- Task goal: Exactly the lines from the start of the data below through the line containing "Terms and Conditions (146, 2347)" must be returned, and no others.
** Opening Listed entries block **
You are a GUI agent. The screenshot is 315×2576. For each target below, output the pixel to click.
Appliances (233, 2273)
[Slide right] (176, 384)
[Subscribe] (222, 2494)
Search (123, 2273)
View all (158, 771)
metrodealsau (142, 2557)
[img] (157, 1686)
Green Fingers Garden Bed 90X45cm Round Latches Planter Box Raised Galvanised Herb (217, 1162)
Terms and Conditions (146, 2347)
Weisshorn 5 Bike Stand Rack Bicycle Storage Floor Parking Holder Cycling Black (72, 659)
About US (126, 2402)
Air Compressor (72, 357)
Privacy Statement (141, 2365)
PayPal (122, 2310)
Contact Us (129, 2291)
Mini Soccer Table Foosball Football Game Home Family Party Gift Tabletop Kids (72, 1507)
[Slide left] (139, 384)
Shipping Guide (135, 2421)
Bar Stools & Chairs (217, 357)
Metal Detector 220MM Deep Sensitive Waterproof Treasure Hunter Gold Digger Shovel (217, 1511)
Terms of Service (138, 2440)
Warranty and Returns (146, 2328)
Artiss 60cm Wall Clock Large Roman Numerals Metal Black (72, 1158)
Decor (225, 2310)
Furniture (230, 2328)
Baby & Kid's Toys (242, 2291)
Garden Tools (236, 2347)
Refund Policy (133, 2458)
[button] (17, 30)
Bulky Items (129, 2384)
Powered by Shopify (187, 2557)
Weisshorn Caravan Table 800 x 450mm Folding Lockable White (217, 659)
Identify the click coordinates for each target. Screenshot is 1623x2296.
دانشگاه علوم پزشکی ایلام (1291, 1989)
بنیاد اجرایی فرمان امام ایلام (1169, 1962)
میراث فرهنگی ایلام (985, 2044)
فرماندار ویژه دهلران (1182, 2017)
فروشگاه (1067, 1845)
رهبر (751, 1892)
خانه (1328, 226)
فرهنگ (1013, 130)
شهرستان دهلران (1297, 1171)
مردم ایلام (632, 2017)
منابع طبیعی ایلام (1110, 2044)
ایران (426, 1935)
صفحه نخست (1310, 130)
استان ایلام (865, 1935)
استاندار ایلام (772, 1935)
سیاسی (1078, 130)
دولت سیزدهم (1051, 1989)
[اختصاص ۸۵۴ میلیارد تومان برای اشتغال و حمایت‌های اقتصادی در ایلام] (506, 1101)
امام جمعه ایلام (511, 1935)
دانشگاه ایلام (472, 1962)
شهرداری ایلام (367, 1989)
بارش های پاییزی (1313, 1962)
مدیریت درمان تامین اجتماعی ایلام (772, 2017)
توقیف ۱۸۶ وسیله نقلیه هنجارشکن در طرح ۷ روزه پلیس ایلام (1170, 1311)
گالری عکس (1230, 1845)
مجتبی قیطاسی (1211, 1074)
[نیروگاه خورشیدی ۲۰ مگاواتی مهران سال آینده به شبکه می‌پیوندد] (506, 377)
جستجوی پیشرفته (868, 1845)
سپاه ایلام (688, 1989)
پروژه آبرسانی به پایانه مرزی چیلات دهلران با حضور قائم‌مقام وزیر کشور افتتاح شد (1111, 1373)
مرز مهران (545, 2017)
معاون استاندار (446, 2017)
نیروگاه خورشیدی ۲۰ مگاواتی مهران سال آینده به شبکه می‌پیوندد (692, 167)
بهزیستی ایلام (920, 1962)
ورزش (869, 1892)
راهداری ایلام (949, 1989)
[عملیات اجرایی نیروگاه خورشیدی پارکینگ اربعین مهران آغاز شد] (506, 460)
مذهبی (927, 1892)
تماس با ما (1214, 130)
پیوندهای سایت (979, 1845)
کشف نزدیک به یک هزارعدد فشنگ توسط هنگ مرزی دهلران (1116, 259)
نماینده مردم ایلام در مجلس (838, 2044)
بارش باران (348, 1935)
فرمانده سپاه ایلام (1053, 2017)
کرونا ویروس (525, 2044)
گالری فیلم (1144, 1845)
** Closing Listed entries block **
- Response for this exercise:
You are a GUI agent. The screenshot is 315×2576. For each target below, output the pixel to click.
Appliances (233, 2273)
[Slide right] (176, 384)
[Subscribe] (222, 2494)
Search (123, 2273)
View all (158, 771)
metrodealsau (142, 2557)
[img] (157, 1686)
Green Fingers Garden Bed 90X45cm Round Latches Planter Box Raised Galvanised Herb (217, 1162)
Terms and Conditions (146, 2347)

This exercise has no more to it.